L’intervention des États-Unis au Moyen-Orient repose donc sur un faisceau de facteurs et d’intérêts étrangers à la région. Cette dimension s’accentue après-guerre. Deux dossiers modifient l’importance de la région dans les plans américains. Le premier tient aux premiers heurts dans la lutte contre l’URSS. Si les Soviétiques acceptent de se retirer d’Iran en 1946, la poussée des communistes en Grèce en pleine guerre civile et l’annonce que la Grande Bretagne se retire, pousse l’administration Truman à faire de la Turquie et de la Grèce des éléments clé de la défense de l’Occident. Pour contrer l’essor soviétique, le Moyen-Orient devient un espace stratégique, le lieu de la bataille d’arrêt bloquant l’avancée soviétique. Dans cette perspective, les Britanniques abandonnent une zone qu’ils ne sont plus capables de tenir et les États régionaux sont largement secondaires dans les calculs stratégiques. Ils ne sont pris en considération qu’en 1953, lorsque le secrétaire d’État, John Foster Dulles, inaugure une nouvelle tradition en se rendant dans les capitales[8].


Notes :

[1] Les discours sur l’État de l’Union qui introduisent l’année politique aux États-Unis servent aux présidents pour déterminer des grandes orientations de politique étrangère. Harry Truman, Ike Eisenhower, Jimmy Carter utilisent de telles occasions pour fixer de nouveaux caps à la diplomatie américaine.

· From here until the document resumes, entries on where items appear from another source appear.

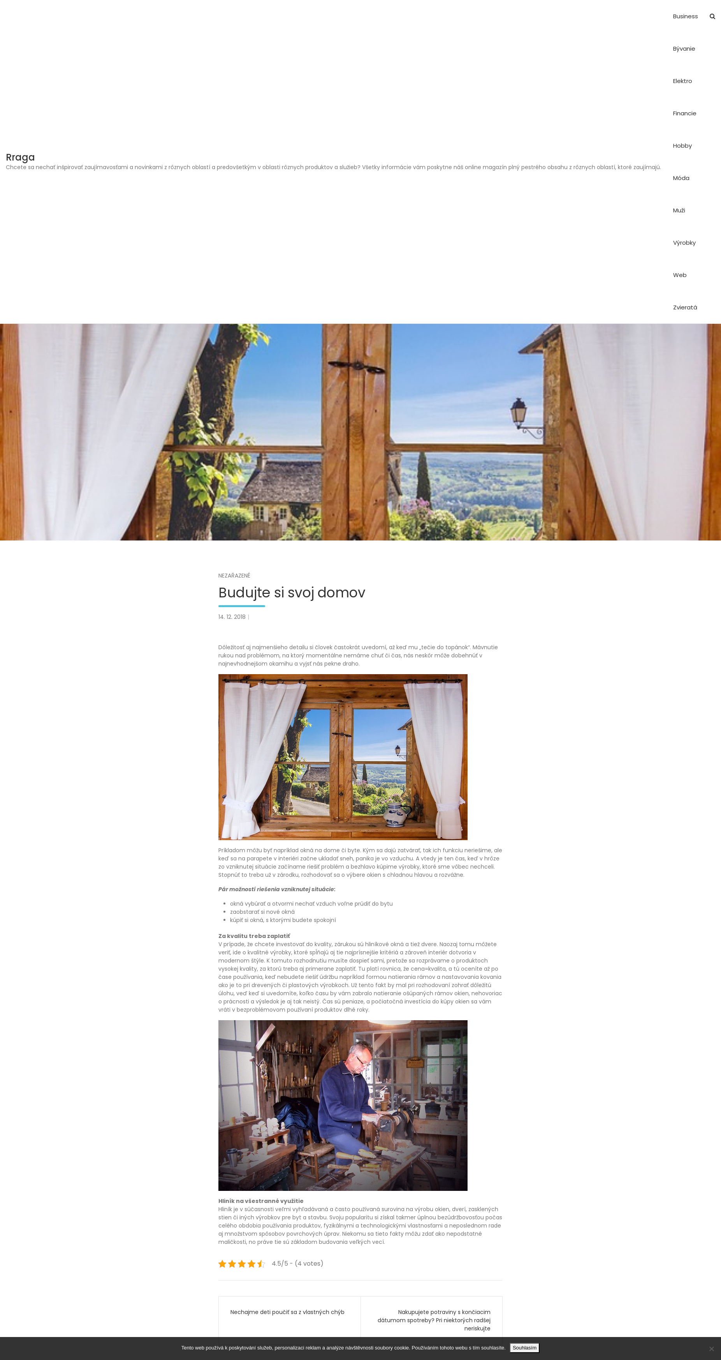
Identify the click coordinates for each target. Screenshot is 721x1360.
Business (685, 16)
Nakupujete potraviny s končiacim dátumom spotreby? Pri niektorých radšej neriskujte (434, 1320)
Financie (684, 113)
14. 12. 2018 (232, 617)
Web (680, 275)
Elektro (682, 81)
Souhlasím (524, 1348)
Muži (679, 210)
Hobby (682, 145)
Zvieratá (685, 307)
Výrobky (684, 242)
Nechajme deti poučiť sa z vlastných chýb (287, 1312)
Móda (681, 178)
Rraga (20, 157)
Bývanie (684, 48)
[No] (711, 1349)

[2] Henry Laurens, L’Orient arabe à l’heure américaine : De la guerre du Golfe à la guerre d’Irak, Paris, Armand Colin, 2004 ; sur l’anomie, voir Emile Durkheim, De la division du travail social, Paris, PUF.

[3] Reprenant la métaphore de Thucydide, telle que la présente Henry Laurens, dans l’Empire et ses ennemis : La question impériale dans l’histoire, Paris, le Seuil, 2009.

[4] Ce n’est pas tant ici le problème de nier la souveraineté des pays qui se pose, que de modifier constamment les principes d’action (antiterrorisme, puis protection du pétrole, puis respect des minorités, promotion du développement, soutien à la démocratie…).

[5] L’amiral américain, Alfred Mahan, propose en 1902 dans la National Review, le terme de Middle East.

[6] Rashid Khalidy, Sowing Crisis: The Cold War and American Dominance in the Middle East, Beacon Press, New York, 2010.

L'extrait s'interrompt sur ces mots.